LOGFILE (| tee log_file.txt) = add this to the end of the command, to automatically save a logfile in the current directory.
All genome files need to be in the same directory. All software needs to be in your $PATH.
If you download Artemis manually, add the Artemis executable to your $PATH with:
export PATH=$PATH:/path/to/dir_from_artemis
The script creates an own directory in which it runs all the analysis. The directory name is according to input data.
All intermediate files are deleted at the end. If you like to keep them, just silence the respective code.
Artemis Comparison Tool is started with the respective genome comparison at the end of the script automatically. You can modify the very last line to start different Artemis ACT comparisons.
If there is an error with the crunch comparison files, adjust the contig and blast thresholds to make it less computational intense.

━━━━━━

**ASSIGNED TASK 1**
Write out the genome comparison script notes from "All genome files" down to "the respective code.".
**ASSIGNED TASK 2**
Translate this sentence from the genome comparison script notes into Spanish: "All intermediate files are deleted at the end."
**ASSIGNED TASK 3**
In the genome comparison script notes, what program starts automatically at the end of the script?

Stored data
━━━━━━

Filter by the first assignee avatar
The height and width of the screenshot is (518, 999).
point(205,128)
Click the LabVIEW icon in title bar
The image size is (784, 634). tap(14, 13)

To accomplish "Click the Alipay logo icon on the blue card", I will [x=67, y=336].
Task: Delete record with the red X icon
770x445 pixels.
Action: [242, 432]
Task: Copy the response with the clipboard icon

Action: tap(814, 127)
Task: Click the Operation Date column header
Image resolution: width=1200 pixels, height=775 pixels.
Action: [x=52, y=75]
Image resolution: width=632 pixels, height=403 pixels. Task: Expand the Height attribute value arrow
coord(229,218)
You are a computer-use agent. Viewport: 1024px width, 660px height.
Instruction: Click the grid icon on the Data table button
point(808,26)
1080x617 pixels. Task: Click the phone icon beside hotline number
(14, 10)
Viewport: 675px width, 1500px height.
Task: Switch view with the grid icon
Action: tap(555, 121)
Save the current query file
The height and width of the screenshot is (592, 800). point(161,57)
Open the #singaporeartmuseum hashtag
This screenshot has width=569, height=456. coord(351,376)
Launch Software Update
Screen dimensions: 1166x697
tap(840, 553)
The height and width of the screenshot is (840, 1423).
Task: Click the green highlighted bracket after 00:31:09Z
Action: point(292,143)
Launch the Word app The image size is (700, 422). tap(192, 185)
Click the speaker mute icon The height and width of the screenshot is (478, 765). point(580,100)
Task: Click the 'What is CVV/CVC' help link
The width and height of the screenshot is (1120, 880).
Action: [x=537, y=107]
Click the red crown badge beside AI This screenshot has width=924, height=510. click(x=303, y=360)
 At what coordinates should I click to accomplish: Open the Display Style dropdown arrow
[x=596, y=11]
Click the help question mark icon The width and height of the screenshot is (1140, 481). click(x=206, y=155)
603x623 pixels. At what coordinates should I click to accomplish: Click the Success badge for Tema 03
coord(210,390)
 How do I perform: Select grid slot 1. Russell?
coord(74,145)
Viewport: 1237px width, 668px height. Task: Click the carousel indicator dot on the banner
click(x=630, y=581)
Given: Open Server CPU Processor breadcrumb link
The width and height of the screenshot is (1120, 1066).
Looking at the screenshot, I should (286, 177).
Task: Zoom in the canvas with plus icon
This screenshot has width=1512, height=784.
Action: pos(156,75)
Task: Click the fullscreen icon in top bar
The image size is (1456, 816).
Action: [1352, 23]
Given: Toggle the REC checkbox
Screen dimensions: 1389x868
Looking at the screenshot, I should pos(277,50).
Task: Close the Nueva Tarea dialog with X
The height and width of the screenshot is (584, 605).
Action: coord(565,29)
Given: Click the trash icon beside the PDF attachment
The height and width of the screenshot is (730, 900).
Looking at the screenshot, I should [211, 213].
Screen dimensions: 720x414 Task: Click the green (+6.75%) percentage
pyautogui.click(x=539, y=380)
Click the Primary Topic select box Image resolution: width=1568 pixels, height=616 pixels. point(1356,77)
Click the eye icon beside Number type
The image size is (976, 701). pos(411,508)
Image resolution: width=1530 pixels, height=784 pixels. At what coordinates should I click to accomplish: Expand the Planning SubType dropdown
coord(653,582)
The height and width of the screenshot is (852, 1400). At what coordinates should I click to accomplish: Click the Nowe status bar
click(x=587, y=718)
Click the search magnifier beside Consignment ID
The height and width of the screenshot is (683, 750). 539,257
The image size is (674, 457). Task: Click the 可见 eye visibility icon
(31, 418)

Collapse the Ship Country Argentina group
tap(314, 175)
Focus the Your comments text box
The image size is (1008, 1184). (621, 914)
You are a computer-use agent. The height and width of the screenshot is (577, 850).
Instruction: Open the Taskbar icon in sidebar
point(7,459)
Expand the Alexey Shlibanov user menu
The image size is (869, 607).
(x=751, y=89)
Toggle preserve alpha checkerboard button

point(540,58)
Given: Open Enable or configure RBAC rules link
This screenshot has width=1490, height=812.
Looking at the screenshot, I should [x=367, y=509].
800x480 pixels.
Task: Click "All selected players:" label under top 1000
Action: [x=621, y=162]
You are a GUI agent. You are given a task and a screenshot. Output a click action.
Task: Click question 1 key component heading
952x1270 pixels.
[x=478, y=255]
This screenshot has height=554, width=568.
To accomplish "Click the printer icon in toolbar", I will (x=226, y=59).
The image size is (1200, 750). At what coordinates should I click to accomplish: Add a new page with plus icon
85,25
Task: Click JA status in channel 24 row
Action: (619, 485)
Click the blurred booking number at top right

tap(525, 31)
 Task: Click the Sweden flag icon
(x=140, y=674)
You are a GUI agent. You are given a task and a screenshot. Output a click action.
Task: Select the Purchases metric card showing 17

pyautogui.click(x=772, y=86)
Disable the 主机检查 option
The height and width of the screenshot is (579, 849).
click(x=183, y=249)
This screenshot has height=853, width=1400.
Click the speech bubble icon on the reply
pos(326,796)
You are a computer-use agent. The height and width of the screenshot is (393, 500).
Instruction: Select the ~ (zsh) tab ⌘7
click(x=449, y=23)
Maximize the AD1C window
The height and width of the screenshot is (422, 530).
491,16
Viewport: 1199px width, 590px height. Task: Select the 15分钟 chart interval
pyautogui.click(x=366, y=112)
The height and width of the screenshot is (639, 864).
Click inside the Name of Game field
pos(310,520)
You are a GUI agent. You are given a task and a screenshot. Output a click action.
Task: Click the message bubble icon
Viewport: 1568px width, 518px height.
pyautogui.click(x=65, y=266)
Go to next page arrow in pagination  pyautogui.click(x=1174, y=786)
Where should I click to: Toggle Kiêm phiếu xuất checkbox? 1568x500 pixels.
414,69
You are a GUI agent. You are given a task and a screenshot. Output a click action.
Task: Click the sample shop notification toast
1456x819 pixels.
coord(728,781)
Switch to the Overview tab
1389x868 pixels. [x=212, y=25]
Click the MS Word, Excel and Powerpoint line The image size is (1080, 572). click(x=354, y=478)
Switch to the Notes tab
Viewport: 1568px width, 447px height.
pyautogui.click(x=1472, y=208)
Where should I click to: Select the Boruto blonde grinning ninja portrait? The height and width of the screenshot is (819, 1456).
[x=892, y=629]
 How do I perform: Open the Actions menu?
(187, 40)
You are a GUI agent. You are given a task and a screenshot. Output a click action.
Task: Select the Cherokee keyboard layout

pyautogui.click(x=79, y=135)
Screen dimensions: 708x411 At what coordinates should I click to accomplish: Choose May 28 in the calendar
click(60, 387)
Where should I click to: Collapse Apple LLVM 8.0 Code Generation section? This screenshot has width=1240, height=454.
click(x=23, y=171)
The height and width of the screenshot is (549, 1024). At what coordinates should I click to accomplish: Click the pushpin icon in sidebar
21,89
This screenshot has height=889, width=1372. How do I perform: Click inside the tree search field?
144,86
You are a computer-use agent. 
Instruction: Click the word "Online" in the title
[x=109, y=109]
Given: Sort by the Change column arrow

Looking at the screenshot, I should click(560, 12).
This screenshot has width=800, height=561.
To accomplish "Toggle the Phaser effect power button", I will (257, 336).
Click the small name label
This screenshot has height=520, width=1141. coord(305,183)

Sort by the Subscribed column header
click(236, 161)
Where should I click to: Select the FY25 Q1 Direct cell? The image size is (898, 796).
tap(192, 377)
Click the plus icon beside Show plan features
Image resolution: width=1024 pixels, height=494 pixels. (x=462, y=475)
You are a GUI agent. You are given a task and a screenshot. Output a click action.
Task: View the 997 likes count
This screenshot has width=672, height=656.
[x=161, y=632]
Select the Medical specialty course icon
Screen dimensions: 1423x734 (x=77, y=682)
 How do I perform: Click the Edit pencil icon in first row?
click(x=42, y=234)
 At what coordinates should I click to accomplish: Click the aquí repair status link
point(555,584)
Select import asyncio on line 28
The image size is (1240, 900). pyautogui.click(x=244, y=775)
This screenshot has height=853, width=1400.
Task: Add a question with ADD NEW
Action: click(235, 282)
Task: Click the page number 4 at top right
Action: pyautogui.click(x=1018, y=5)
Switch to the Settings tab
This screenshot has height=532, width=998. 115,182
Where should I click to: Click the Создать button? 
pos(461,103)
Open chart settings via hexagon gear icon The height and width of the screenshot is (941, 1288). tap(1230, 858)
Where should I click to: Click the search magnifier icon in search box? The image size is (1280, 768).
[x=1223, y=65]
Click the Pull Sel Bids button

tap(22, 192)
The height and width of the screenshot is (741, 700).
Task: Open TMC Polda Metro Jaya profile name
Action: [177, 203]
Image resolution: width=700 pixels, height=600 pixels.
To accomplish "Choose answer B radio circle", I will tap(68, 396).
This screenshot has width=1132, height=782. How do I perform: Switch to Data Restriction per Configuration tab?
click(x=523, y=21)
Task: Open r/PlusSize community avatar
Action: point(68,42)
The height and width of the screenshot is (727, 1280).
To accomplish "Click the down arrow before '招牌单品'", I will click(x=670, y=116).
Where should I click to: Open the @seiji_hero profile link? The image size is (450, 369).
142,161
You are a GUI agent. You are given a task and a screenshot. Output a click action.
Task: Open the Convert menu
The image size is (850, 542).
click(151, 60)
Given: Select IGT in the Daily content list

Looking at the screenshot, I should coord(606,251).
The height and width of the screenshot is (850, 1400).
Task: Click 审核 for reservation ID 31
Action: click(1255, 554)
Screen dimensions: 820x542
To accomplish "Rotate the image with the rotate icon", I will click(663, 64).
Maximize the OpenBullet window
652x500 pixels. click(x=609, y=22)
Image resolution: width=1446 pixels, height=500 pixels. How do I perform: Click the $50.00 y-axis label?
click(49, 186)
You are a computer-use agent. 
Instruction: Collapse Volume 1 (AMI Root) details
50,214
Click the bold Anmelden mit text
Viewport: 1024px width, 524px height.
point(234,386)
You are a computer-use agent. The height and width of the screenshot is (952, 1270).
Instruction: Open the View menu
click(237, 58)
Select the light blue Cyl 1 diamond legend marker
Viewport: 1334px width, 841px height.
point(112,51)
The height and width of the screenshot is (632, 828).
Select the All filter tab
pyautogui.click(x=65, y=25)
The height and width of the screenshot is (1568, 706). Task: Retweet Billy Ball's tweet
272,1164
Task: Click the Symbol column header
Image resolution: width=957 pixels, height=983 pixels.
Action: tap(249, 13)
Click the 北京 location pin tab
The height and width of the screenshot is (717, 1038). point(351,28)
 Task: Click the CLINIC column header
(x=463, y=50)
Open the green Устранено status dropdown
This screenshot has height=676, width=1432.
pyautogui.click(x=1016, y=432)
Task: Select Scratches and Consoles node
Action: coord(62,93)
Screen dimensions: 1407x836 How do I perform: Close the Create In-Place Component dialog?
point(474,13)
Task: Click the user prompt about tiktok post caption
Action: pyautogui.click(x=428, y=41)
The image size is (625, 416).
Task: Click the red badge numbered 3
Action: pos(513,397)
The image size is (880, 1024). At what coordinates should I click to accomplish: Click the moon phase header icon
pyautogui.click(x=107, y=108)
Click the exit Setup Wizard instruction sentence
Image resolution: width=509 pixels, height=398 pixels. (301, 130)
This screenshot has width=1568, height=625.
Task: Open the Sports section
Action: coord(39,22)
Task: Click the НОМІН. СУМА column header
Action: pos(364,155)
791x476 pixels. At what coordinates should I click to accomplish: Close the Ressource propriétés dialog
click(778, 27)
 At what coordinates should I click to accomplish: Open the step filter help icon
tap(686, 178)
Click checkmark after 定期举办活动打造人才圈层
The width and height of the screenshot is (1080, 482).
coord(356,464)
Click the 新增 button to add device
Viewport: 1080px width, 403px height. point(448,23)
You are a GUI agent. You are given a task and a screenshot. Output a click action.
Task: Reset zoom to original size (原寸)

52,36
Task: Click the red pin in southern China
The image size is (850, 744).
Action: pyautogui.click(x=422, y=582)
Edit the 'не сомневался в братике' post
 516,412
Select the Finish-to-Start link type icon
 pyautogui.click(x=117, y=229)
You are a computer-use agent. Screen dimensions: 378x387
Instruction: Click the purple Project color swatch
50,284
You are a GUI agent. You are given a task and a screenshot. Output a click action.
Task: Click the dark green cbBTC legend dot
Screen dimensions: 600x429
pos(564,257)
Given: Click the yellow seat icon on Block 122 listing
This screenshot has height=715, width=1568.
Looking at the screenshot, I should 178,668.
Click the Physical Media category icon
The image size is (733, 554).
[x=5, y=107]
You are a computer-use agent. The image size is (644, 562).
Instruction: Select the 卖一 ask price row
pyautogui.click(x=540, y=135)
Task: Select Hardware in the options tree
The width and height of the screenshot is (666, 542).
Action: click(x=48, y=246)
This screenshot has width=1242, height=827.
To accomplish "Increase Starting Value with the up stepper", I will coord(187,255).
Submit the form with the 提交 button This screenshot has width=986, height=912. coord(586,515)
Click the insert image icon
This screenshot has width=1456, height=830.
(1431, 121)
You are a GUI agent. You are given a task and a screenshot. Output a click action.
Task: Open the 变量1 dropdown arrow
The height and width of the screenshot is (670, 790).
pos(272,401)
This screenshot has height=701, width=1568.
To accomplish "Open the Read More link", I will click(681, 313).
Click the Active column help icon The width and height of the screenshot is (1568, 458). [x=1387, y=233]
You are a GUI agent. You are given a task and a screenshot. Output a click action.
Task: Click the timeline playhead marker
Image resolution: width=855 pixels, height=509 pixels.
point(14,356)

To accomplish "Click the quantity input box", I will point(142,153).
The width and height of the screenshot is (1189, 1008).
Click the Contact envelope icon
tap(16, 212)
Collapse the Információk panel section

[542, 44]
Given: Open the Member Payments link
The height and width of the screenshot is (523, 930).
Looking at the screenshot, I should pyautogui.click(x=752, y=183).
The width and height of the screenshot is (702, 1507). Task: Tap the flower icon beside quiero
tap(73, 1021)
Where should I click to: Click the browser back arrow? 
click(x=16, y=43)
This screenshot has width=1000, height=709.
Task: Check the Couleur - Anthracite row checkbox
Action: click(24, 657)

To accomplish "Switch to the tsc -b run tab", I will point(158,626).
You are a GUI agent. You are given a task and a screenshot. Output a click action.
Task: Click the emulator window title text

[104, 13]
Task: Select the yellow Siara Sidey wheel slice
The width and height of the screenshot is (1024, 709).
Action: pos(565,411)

━━━━━━

**EXERCISE RESPONSE 1**
All genome files need to be in the same directory. All software needs to be in your $PATH.
If you download Artemis manually, add the Artemis executable to your $PATH with:
export PATH=$PATH:/path/to/dir_from_artemis
The script creates an own directory in which it runs all the analysis. The directory name is according to input data.
All intermediate files are deleted at the end. If you like to keep them, just silence the respective code.

**EXERCISE RESPONSE 2**
Todos los archivos intermedios se eliminan al final.

**EXERCISE RESPONSE 3**
Artemis Comparison Tool starts automatically with the respective genome comparison.